*SOURCE EXTRACT*:
For 39 years I have been in contact with women in industry, in the factory, the shop, store, and office; also with business and professional women; and working as a ticket agent on a railroad I daily came in contact with hundreds of women. All those women without exception, even women in the home, are in favor of and want the equal rights amendment because they have daughters. I met, as I came here from New York, a group of working women; they were coming from a luncheon. Some of those women were members of the CIO; others of the A. F. of L., and when I told them where I was coming, they said, tell Miss Paul we are shouting for her and we are waiting to hear the joyousness of the passage of the equal-rights amendments.

Gentlemen of the committee, you have it in your power to give them that right and that joy. There will be joy among them. Why? Because all discriminations against them under the law will be eliminated, and they will have freedom from fear; they will be able to choose their own work, their own hours of work, and if working in an industry requiring a few hours overtime they will be able to work those few hours and earn the extra money, which they sorely need.

And it is in your power, Mr. Chairman and gentlemen of the committee, to give them that right and they know that if there is a mother working in the day and she cannot give supervision to her children, she often hears her boys and girls are playing truant from school, and is beset with the fear that they will become criminals. When the equal rights amendment becomes a part of our basic law, she thus becomes a happy, contented woman. She will go to night work knowing her children are in bed, leaving a responsible person with them. Coming home in the morning she will be happy, knowing her children will realize she is at home to take care of them and see that they are in school.

It is in your power to give this right to equality to us working women. We need it. We want it. We do not want any special privileges. We are asking for nothing, only freedom. And we want to have these freedoms that are so much talked about. We want freedom from fear; we want to be permitted to live our own lives and not have those wouldbe self-appointed uplifters to protect us, bothering us in our lives, coming through and interfering with us. We want to tell them to stay on their own side of the fence, stay with their own class, and they will find plenty to protect there and clean up if they set their mind to it.

We working women can protect ourselves.

At the last hearing I was not here, but I read the statement of the counsel of these groups-well, to read his speech, you would think tears were running down his cheeks, he was so sympathetic about widows. Mr. Harrison, the counsel for the groups opposed to the equal-rights amendment is very worried about widows. Well, back in 1919 the groups he represented were directly responsible for throwing out of employment many thousands of wage-earning women, among them hundreds of widows with dependents in Brooklyn, the Bronx, and the other boroughs.

Now, among those thousands there were hundreds of widows with dependents and there were many of our widows who had to break up their homes and put the children in institutions because of not receiving a weekly wage check.

There were women, poor women there, who took care of and helped to support an invalid husband, son, or daughter. There were women who were the so e support of aged parents, thrown out of work to protect their health and morals. They always, to their everlasting shame, made an issue of our morals: Mothers, widows, and young girls. Everything they ever said was about the morals.

Rows from a data collection

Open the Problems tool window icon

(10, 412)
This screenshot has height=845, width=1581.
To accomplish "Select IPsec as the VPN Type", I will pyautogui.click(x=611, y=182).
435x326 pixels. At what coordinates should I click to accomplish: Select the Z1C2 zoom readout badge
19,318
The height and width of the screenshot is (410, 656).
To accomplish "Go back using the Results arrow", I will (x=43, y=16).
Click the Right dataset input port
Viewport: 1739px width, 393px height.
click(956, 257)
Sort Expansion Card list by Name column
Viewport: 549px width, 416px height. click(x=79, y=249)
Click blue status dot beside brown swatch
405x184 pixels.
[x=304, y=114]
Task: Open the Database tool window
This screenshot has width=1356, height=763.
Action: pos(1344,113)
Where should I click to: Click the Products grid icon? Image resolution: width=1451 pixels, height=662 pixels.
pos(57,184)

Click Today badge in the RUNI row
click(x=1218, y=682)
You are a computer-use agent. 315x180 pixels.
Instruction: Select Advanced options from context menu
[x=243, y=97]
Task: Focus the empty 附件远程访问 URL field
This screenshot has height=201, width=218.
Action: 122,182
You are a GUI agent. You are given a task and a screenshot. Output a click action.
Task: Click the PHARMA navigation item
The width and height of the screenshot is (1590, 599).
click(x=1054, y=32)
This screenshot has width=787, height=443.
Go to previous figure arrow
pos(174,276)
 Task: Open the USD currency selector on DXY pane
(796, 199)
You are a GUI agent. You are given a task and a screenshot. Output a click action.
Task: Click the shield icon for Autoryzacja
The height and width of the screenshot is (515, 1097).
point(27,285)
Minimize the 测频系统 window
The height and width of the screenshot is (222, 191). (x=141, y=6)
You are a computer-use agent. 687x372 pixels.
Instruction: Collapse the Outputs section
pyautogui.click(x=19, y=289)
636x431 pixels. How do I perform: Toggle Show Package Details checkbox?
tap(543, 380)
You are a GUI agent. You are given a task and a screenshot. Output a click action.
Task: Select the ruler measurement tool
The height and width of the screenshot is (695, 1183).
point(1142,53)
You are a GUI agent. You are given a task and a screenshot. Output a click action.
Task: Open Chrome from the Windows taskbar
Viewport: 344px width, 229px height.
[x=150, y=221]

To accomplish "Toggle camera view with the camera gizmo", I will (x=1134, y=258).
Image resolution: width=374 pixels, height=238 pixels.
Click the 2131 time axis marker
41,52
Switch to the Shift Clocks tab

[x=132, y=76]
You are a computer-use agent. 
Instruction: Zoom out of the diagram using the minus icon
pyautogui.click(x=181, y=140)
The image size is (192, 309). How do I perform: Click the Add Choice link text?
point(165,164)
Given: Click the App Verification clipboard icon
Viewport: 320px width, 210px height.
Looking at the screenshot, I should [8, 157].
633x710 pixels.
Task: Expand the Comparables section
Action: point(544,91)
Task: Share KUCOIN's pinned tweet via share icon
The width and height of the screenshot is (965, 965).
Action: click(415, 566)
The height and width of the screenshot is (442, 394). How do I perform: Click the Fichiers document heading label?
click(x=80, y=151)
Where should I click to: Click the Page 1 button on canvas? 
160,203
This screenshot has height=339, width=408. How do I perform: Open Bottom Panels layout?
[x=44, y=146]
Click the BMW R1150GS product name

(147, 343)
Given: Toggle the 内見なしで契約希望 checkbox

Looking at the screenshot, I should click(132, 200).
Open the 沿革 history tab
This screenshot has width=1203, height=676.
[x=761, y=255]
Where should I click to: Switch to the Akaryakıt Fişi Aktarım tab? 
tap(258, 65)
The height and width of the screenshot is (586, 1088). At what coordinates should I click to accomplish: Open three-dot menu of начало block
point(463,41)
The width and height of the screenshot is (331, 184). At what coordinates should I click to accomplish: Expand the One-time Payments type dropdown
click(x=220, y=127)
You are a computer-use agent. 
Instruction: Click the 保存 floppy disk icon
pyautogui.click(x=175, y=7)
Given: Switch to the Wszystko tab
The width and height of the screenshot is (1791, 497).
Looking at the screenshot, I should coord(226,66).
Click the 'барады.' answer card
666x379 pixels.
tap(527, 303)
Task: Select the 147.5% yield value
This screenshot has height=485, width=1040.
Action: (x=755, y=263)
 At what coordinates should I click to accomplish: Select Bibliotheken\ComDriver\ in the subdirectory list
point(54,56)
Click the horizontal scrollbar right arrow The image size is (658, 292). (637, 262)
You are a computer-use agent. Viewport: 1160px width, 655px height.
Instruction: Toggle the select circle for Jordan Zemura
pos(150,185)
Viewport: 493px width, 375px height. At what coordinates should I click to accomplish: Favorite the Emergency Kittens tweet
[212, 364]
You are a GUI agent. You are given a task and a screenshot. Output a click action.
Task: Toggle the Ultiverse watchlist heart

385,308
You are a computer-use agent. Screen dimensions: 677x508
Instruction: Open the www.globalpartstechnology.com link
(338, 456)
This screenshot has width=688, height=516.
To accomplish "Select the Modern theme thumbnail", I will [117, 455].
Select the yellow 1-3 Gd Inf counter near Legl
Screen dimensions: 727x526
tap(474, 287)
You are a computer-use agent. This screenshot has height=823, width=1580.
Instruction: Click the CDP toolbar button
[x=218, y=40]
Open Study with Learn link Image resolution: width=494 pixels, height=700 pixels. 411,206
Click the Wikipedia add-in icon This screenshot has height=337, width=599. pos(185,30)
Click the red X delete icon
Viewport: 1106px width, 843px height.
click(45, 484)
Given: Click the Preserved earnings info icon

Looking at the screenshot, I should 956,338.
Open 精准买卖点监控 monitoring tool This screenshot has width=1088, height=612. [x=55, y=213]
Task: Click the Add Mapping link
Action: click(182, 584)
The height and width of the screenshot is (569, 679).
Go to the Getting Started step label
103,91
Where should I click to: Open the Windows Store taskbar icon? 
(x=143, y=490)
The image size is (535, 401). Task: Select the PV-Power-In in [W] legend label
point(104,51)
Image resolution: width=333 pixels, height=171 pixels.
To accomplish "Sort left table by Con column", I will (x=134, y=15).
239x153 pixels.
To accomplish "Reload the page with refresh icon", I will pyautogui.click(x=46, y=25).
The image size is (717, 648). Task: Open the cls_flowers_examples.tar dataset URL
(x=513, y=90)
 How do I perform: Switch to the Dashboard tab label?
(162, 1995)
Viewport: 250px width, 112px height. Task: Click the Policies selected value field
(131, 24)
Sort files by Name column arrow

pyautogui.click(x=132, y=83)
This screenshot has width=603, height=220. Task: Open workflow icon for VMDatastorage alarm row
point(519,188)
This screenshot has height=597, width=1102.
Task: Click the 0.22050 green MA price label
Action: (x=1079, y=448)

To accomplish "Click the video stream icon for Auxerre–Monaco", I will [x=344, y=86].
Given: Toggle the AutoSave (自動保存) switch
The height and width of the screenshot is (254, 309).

*TO BE DONE*:
A. Translate the sentence "We working women can protect ourselves." from the equal rights amendment testimony into Spanish.
B. Pick up the equal rights amendment testimony where it stops and write the next part.
The rows are separate material and have no connection to the equal rights amendment testimony.

*RESPONSES PER TASK*:
A. Las mujeres trabajadoras podemos protegernos a nosotras mismas.

B.
Now, where was Mr. Harrison in those days? Why did he not come to the assistance of those poor widows? You know without saying, Mr. Chairman, it does make a difference whose ox is gored; and it was his clients who brought this outrage into women's lives. It was to be expected, naturally, that he would come to the victims' aid.

Now, Mr. Chairman, all we ask you to do is to give us the right of that freedom from fear, give us the right to work and live our own lives, to take care of our children. No one knows better than the mother what she should do and how much she should do it. And by the way, Mr. Chairman, I met and knew and talked with one of the greatest labor leaders in the United States, one we will never have the like of again, Samuel Gompers. And he told me in Albany he was against those laws. He said I asked him; he was up there to talk to both houses and the president of the State Federation of Labor was trying to keep him covered so that no one would interfere—but I sneaked around the speaker's desk and got hold of him. I said, “Mr. Gompers, don't you believe with us working women that we should have the same rights as men and

be permitted to work the same hours?" "Sure, sure, sure,” he said. I have given to Mrs. Miller a copy of a statement he made; and you gentlemen may have it. He was opposed to those laws and went behind the door to say so. He could give our labor leaders cards and spades that would beat them at their own game as far as labor ethics are concerned. We will never have the like of him again.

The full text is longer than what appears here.